As one of the most critical design
parameters, the choice of loop bandwidth involves trade-offs between jitter, phase
noise, lock time and spurs. The loop bandwidth that is optimal for jitter,
BW_{JIT}, can often be the best choice for many clocking applications,
such as data converter clocking. In cases where BW_{JIT} is not the best
choice, starting there is still the first step to finding the optimal loop
bandwidth.

In Figure 1, the offset where the phase-locked loop (PLL) and voltage-controlled
oscillator (VCO) noise cross, BW_{JIT} (about 140kHz) optimizes jitter by
minimizing the area under the curve.

Although this bandwidth,
BW_{JIT}, is optimal for jitter, it is not for phase noise, lock time
and spurs.

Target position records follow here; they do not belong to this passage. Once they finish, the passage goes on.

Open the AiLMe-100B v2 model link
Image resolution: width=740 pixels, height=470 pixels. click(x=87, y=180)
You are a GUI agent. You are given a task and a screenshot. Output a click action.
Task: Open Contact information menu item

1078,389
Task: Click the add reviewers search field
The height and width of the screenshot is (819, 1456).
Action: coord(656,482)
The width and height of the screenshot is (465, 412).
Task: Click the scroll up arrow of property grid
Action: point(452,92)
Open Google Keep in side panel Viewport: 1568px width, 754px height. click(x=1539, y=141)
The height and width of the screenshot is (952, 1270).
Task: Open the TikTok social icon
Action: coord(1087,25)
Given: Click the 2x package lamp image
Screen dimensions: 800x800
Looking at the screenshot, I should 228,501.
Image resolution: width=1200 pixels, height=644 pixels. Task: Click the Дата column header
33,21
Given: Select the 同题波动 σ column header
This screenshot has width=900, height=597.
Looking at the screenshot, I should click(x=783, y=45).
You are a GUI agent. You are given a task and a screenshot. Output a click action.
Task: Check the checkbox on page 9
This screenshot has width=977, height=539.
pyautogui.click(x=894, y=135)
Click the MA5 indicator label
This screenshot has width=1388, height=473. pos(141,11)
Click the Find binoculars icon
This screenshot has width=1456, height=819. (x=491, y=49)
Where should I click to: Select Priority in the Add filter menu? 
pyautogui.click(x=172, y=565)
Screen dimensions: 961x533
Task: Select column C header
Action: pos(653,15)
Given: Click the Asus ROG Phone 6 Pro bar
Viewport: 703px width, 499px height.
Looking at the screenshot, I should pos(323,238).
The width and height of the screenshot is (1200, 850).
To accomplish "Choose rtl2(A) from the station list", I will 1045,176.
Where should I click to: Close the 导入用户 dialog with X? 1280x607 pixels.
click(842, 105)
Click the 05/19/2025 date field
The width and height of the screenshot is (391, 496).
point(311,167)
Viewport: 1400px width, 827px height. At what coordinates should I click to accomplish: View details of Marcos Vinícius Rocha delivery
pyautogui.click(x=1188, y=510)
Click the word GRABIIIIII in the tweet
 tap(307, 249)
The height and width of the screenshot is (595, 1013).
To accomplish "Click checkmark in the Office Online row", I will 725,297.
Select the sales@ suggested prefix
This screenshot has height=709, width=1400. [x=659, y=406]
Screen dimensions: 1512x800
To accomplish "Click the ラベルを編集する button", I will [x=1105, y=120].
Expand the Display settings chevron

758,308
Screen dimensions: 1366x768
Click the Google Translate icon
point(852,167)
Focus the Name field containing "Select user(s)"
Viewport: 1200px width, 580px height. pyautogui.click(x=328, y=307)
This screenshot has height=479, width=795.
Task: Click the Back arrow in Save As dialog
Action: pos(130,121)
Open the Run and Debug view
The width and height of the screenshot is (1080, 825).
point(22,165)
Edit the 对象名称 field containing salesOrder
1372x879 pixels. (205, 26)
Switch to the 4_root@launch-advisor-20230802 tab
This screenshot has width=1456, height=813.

Figure 2
gives a relative idea of the impact of loop bandwidth on these performance
metrics.

To illustrate Figure 2, consider the simulation in Figure 3, which shows the effect of varying the loop bandwidth. The lock time and jitter-normalized metrics are the percentage increase from the lowest value shown in Figure 3. The spur and phase-noise metrics are the decibel increase from the lowest value shown in Figure 3.

As Figure 1 predicted, the optimal jitter is indeed best for a loop bandwidth around 140kHz. Increasing the loop bandwidth beyond this benefits lock time and 10kHz phase noise, but degrades the spur and phase noise at 1MHz offset.

Thus, a good approach to choosing loop
bandwidth might be to choose the optimal jitter bandwidth (BW_{JIT}) as a
starting point, then increase to improve lock time or close in phase noise, or
decrease to improve far-out phase noise or spurs.